Exercise material section start

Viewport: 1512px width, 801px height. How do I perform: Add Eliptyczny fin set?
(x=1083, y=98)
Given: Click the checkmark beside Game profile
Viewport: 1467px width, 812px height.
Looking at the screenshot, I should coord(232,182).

Exercise material section end
Exercise material section start

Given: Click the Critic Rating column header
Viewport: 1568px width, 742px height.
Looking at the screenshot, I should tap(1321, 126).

Exercise material section end
Exercise material section start

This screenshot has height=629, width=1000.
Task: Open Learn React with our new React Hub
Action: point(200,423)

Exercise material section end

*What is required*. Your task is to copy every line in the entries that holds the string "Given".

*Task response*.
Given: Click the checkmark beside Game profile
Given: Click the Critic Rating column header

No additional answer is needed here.